SSLCertificateFile /etc/letsencrypt/live/example.com/cert.pem SSLCertificateKeyFile /etc/letsencrypt/live/example.com/privkey.pem SSLCertificateChainFile /etc/letsencrypt/live/example.com/chain.pem SSLProtocol all -SSLv2 -SSLv3 -TLSv1 -TLSv1.1 SSLCipherSuite ECDHE-RSA-AES128-GCM-SHA256:ECDHE-ECDSA-AES128-GCM-SHA256: ECDHE-RSA-AES256-GCM-SHA384:ECDHE-ECDSA-AES256-GCM-SHA384:DHE-RSA-AES128-GCM-SHA256: DHE-DSS-AES128-GCM-SHA256:kEDH+AESGCM:ECDHE-RSA-AES128-SHA256:ECDHE-ECDSA-AES128-SHA256: ECDHE-RSA-AES128-SHA:ECDHE-ECDSA-AES128-SHA:ECDHE-RSA-AES256-SHA384: ECDHE-ECDSA-AES256-SHA384:ECDHE-RSA-AES256-SHA:ECDHE-ECDSA-AES256-SHA: DHE-RSA-AES128-SHA256:DHE-RSA-AES128-SHA:DHE-DSS-AES128-SHA256:DHE-RSA-AES256-SHA256: DHE-DSS-AES256-SHA:DHE-RSA-AES256-SHA:AES128-GCM-SHA256:AES256-GCM-SHA384:AES128-SHA256: AES256-SHA256:AES128-SHA:AES256-SHA:AES:CAMELLIA:DES-CBC3-SHA:!aNULL:!eNULL:!EXPORT:!DES: !RC4:!MD5:!PSK:!aECDH:!EDH-DSS-DES-CBC3-SHA:!EDH-RSA-DES-CBC3-SHA:!KRB5-DES-CBC3-SHA SSLHonorCipherOrder on SSLOptions +StrictRequire
- After setting the SSL config, restart apache services.
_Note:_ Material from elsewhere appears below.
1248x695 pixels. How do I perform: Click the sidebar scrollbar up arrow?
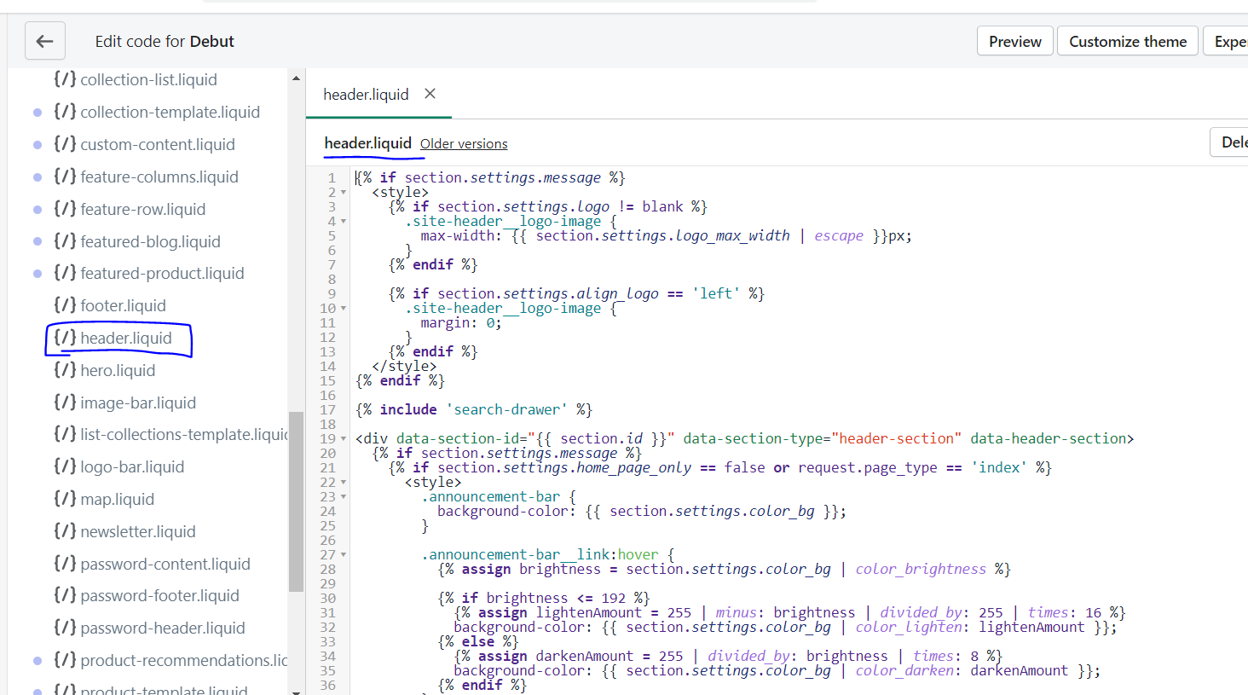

- Restart the Apache services:
sudo apachectl -t sudo systemctl restart httpd
- To ensure security confidence I’d recommend testing your SSL configuration using ssllabs.com.
- Install WordPress
- Get WordPress:
sudo wget http://wordpress.org/latest.tar.gz
- Extract the archive:
tar -xzvf latest.tar.gz
- Create WordPress directory:
sudo cp -avr wordpress/* /var/www/html/
- Restore default SELinux security contexts:
restorecon -r /var/www/html
- Create upload directory:
sudo mkdir /var/www/html/wp-content/uploads
- Chown correct permissions for directories:
sudo chown -R apache:apache /var/www/html/ sudo chmod -R 755 /var/www/html/ cd /var/www/html/
- Copy sample WordPress config to new WordPress config file:
sudo mv wp-config-sample.php wp-config.php
- Edit WordPress config file:
sudo nano wp-config.php
- Insert previously defined database user and password:
define( 'DB_NAME', 'wordpress' ); /** MySQL database username */ define( 'DB_USER', 'wordpress_user' ); /** MySQL database password */ define( 'DB_PASSWORD', 'UyWqwqrK5rysYXFQGoNHF' )
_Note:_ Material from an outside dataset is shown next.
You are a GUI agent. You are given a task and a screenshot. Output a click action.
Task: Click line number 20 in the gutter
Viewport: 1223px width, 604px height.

- Salt and hash the WordPress passwords. This is an important step in ensuring that no one can guesstimate what you’ve got running in terms of passwords and keys. Only get your salt and hash from https://api.wordpress.org/secret-key/1.1/salt/.
- Copy and paste the secret keys from the site.
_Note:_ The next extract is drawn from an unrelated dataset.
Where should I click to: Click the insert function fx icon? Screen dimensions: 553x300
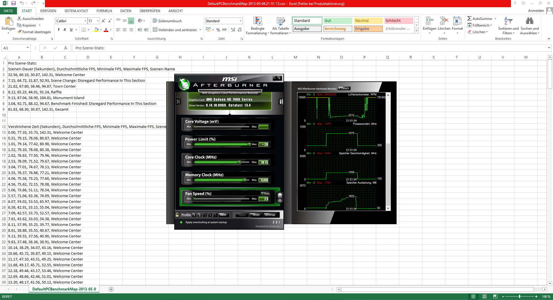[66, 48]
- Your WordPress installation is now partially complete so you should now be able to finish the installation via your browser.
- As soon as you’ve ‘landed’, your first port of call should be checking for any available updates.
I personally recommend then checking your install for vulnerabilities and security issues using WPSEC. WPSEC is an awesome website where you can conduct vulnerability scans for free. Check it out and do whatever you can to fix anything that comes up, as these are the very same vulnerabilities hackers and others will be looking to harness to either hack your site or turn your site into part of a botnet for hire.
WordPress is one of the most versatile platforms around for creating engaging and enjoyable websites. It’s flexibility and the fact it’s open-source is also the ‘double-edged’ sword as it were, as this means that it becomes a target for bad actors. The key to mitigating that ever present threat is to maintain regular updates and upgrades and download a plugin called Wordfence to help you stay protected and ban those bad actors knocking at your door.